(PAGE TEXT):
-- Opening Marker --

Proof that my jetlag is jetlag-ing. I typed “Spain, Madrid” on the title. Rest assured, it has been fixed.
I just came back, still freshly exhausted from a team meetup in Langkawi when the leads group went, “LET’S GO FOR TEAM LEADS MEETUP!”
I love traveling and meeting my friends. I really do. However, the travel anxiety due to the pandemic has been super real, and thinking about visa application for Schengen has been stressful (yes, stressful. Even just THINKING about it.)
Fortunately, the Schengen visa application process itself was not super tedious even though I asked for a business visa. I decided to go to the Spain Embassy in Kuala Lumpur and asked them about the requirements. I can’t trust Google because Googling “entering Spain from Malaysia” yields useless results. “Malaysians can just hop on the plane and visit Europe!” Those texts said cheerfully. Right. Yes, but I’m not a Malaysian. My country still needs to apply for tons of visas to visit other countries. Usually, at this point, my jealousy intensifies.
The staff at the embassy provided me a list of the documents needed (for non-Malaysians to visit EU countries.) In case you want to know the documents needed (for non-Malaysians. For Malaysians, I ENVY YOUUUUU,) here it is (for Schengen visa):
- Visa application form duly signed by the applicant (they will give you one when you visited the embassy, but you can also always download it.)
- 1 passport-size photograph (white background.)
- Original passport with a validity period of AT LEAST 6 months prior to travel and previous passport(s).
- Flight confirmation printed on the Travel Agent’s letterhead (visa will be issued upon presentation of a confirmed returned airline ticket.) For this, I use the saving feature on Egencia (my company is using Egencia for flight purposes) where we can “save” a trip (but not yet booked/paid) and use the printout.
- Original hotel confirmation/confirmation of accommodation. You can either use Egencia’s hotel booking feature or ask the hotel for a hotel confirmation letter that you will be staying at the hotel during the duration of your trip.
- Original company letter with a certified copy of Business Registration certifying the capacity of the applicant’s position, etc. I personally feel this point only applies if you are applying for a Business visa (not a Tourism visa.)
- Original contract.
- Evidence of funds:
- 6 months salary slips.
- Original or certified true copy of bank statements for the last 6 months: Current account.
- Original travel insurance for the proposed trip with a minimum cover of 30,000 EUR. This one is important and usually one of many things the embassy staff will check first. I even added Covid-19/pandemic coverage on my travel insurance, just in case.

-- Closing Marker --

[Entries taken from a collection]
-- Opening Marker --

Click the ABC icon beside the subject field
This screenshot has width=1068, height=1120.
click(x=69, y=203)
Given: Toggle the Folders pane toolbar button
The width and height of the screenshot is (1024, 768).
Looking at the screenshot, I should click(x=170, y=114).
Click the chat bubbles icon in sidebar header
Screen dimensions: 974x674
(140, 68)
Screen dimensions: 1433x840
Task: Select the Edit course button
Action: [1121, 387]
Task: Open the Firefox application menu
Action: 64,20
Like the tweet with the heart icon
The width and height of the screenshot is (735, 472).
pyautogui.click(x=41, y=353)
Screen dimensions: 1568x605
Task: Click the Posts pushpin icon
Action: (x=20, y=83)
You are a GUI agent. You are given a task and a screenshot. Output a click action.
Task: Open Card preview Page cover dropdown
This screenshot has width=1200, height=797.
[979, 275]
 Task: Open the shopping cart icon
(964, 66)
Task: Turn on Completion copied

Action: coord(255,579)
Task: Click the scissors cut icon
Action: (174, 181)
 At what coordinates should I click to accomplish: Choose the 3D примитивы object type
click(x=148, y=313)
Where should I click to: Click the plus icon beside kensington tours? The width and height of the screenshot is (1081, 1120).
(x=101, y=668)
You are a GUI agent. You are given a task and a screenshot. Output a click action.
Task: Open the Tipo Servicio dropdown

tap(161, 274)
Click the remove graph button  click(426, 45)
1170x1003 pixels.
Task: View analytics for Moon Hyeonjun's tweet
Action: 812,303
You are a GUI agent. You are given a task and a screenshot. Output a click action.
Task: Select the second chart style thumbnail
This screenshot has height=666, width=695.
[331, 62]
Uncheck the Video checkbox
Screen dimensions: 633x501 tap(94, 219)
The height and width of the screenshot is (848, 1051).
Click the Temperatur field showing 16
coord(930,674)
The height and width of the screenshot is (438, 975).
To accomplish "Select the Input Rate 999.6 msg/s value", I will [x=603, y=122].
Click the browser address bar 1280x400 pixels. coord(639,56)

-- Closing Marker --

(TASKS):
1. Translate this sentence from the Schengen visa post into Spanish: "I decided to go to the Spain Embassy in Kuala Lumpur and asked them about the requirements."
2. Pick up the Schengen visa post after its final sentence and keep writing it.

(PER-TASK ANSWERS):
1. Decidí ir a la Embajada de España en Kuala Lumpur y les pregunté por los requisitos.

2.
- Original/certified copy of Marriage Certificate/Family Book/Birth Certificate.
- Purpose of visit: Invitation letter.
- Visa fees (80 EUR.)
The process took 10-14 business days (2 weeks) and, for Spain Embassy in Kuala Lumpur, the interview happened during the time of document submission. The interview schedule/process varies between the countries where you stay (some need scheduled appointments, some might not.)
So! Visa secured, bags packed, tickets on hand, mask on my face, disinfectant spritzed, here we go!
Day 0: Madrid, here we come!
Kuala Lumpur – Dubai – Madrid
I boarded the plane from Kuala Lumpur in the afternoon. My tummy felt squeamish. This was the very first overseas solo trip I ever took in my whole life. I used to enjoy the luxury of having a company next to me, at least my husband and my kids. Now? I’m all alone in the airport, completely alert on all times because I will be damned if I missed any single airport announcement (then I got super exhausted afterwards.)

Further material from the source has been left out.